CONSIGNES.
(a) D'après le texte de lecture, de quel effectif à quel effectif le MAD est-il passé en peu de temps ?
(b) Relevez toutes les dates mentionnées dans le texte de lecture.
(c) Recopiez le passage du texte de lecture qui va de « 16) Le 20 avril » à « de son équipe. ».

TEXTE DE LECTURE.
((
15) Le 20 mars 2017, l’enquêteur a annoncé à MM. A______ et B______ la clôture de l’enquête et leur a, pour la deuxième fois, donné la possibilité de consulter le dossier et leur a fixé un délai pour se déterminer par écrit, après celui du 6 février 2017.

16) Le 20 avril 2017, M. A______ s’est déterminé sur les différents témoignages et particulièrement sur les allégations de M. B______.

Le MAD était passé d’un effectif de cent nonante à quatre cents étudiants en peu de temps, ses assistants étaient chargés d’enseignement et la charge de travail était importante en première année. Il avait proposé des solutions en vue de réduire la charge de travail des assistants. Celles-ci avaient été mises en place dès le début de son mandat. Il faisait confiance à ses collaborateurs et leur laissait une autonomie dans le travail. Il était cependant le garant et le responsable du travail produit. Il devait le superviser et le réguler pour en assurer la qualité. Il avait gardé une attitude respectueuse vis-à-vis des collaborateurs de son équipe.

Il attendait de M. B______ une certaine autonomie de chercheur. Le retard dans la rédaction de sa thèse avait provoqué d’autres retards, notamment dans l’enseignement. Des travaux de recherches s’étaient rajoutés à ceux qui étaient en cours. Ce cumul avait provoqué une importante charge de travail tout au long du mandat de l’intéressé. Celui-ci avait mis de côté tous les projets de leur collaboration. En juin 2016, il avait constaté une erreur commise par M. B______ dans le codage de données, six mois de travail sur le projet « besoins » avaient été ainsi mis en cause. Il avait lui-même annoncé aux autres collaborateurs les résultats de cette recherche qui étaient faux. Il n’en avait pas imputé la responsabilité à M. B______ et ne l’avait pas vilipendé auprès d’eux. Il n’était pas sorti de son rôle et avait pris en considération l’intérêt du laboratoire. Son positionnement avait été adéquat. Leur relation s’était dégradée à ce moment et M. B______ avait abandonné leurs projets communs. Lors de sa dernière année de contrat, M. B______ avait profité de sa confiance et de l’autonomie qui lui avait été laissée et avait créé une atmosphère de défiance à son égard, nuisible à la réputation et au bon fonctionnement du groupe. Il avait alors alerté ses supérieurs. Le prof. C______ était au courant de cette relation mais n’était pas intervenu.
))
DONNÉES FOURNIES.
((
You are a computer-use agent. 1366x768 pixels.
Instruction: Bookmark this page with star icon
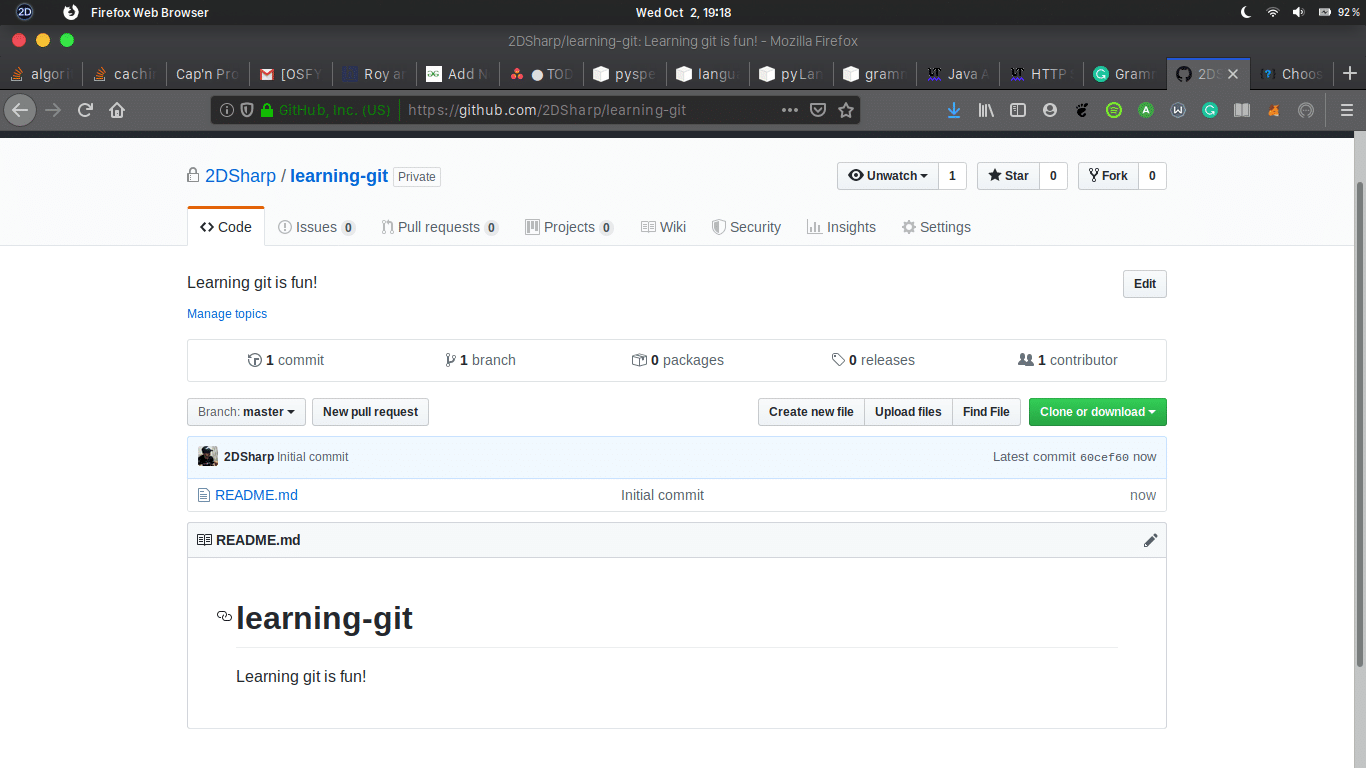tap(846, 110)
))
CORRIGÉ.
(a) Le MAD est passé de cent nonante à quatre cents étudiants.

(b)
- 20 mars 2017
- 6 février 2017
- 20 avril 2017
- juin 2016

(c)
16) Le 20 avril 2017, M. A______ s’est déterminé sur les différents témoignages et particulièrement sur les allégations de M. B______.

Le MAD était passé d’un effectif de cent nonante à quatre cents étudiants en peu de temps, ses assistants étaient chargés d’enseignement et la charge de travail était importante en première année. Il avait proposé des solutions en vue de réduire la charge de travail des assistants. Celles-ci avaient été mises en place dès le début de son mandat. Il faisait confiance à ses collaborateurs et leur laissait une autonomie dans le travail. Il était cependant le garant et le responsable du travail produit. Il devait le superviser et le réguler pour en assurer la qualité. Il avait gardé une attitude respectueuse vis-à-vis des collaborateurs de son équipe.